Tras estas gozosas invocaciones se encuentra el
lamento dramático entonado en el capítulo precedente por los reyes de la
tierra, los mercaderes y los marineros ante la caída de la Babilonia imperial,
la ciudad de la malicia y de la opresión, símbolo de la persecución
desencadenada contra la Iglesia.
2. En antítesis a este grito que se eleva desde la tierra,
resuena en los cielos un coro gozoso de carácter litúrgico que, además del
«aleluya», repite también el «amén». Las aclamaciones, como antífonas, que
ahora une la Liturgia de las Vísperas en un solo cántico, en el texto del
Apocalipsis son atribuidas a personajes diferentes. Nos encontramos, ante todo,
con una «muchedumbre inmensa», constituida por la asamblea de los ángeles y de
los santos (Cf. versículos 1-3). Se oye, después, la voz de los «veinticuatro ancianos»
y de los «cuatro vivientes», imágenes simbólicas que parecen ser los sacerdotes
de esta liturgia celeste de alabanza y de acción de gracias (Cf. versículo 4).

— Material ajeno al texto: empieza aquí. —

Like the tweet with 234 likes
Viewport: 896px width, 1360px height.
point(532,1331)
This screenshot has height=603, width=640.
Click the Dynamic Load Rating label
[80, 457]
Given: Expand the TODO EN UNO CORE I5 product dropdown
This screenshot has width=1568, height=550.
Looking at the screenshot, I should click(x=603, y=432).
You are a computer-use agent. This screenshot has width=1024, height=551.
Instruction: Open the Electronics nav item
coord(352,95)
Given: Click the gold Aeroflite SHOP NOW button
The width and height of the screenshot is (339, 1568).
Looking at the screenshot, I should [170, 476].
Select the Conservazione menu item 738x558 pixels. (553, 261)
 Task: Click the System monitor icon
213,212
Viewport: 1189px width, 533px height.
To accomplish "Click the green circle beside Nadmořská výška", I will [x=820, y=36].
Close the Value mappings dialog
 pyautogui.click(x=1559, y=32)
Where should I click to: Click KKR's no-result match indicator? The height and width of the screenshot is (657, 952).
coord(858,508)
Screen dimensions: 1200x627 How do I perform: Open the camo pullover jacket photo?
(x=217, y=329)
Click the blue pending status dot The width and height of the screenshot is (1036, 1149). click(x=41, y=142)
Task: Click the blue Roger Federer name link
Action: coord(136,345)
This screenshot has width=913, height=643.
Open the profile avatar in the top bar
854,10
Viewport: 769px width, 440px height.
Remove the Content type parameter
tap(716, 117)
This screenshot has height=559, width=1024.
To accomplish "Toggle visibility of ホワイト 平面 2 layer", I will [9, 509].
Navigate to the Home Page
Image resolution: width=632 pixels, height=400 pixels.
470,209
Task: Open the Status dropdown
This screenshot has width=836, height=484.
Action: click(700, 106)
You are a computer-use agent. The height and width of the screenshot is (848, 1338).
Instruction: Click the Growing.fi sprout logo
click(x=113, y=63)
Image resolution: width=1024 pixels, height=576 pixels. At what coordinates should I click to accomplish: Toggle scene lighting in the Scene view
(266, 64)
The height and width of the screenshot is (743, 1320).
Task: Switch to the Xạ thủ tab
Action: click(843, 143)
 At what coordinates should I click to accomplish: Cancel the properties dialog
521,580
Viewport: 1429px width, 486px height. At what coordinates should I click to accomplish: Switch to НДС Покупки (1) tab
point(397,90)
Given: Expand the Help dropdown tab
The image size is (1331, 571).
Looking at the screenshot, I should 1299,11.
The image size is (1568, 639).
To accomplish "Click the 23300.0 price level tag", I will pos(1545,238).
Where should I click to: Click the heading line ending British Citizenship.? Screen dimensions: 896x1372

Se eleva, por último, la voz de un solista (Cf. versículo 5) que a su vez
involucra en el canto a la «muchedumbre inmensa» con la que se había comenzado
(Cf. versículos 6-7).
3. En las futuras etapas de nuestro recorrido de oración,
tendremos la oportunidad de ilustrar cada una de las antífonas de este
grandioso y festivo himno de alabanza elevado por diferentes voces. Por el
momento, nos contentamos con dos anotaciones. La primera se refiere a la
aclamación de apertura, que dice así: «La salvación y la gloria y el poder son
de nuestro Dios, porque sus juicios son verdaderos y justos» (versículos 1-2).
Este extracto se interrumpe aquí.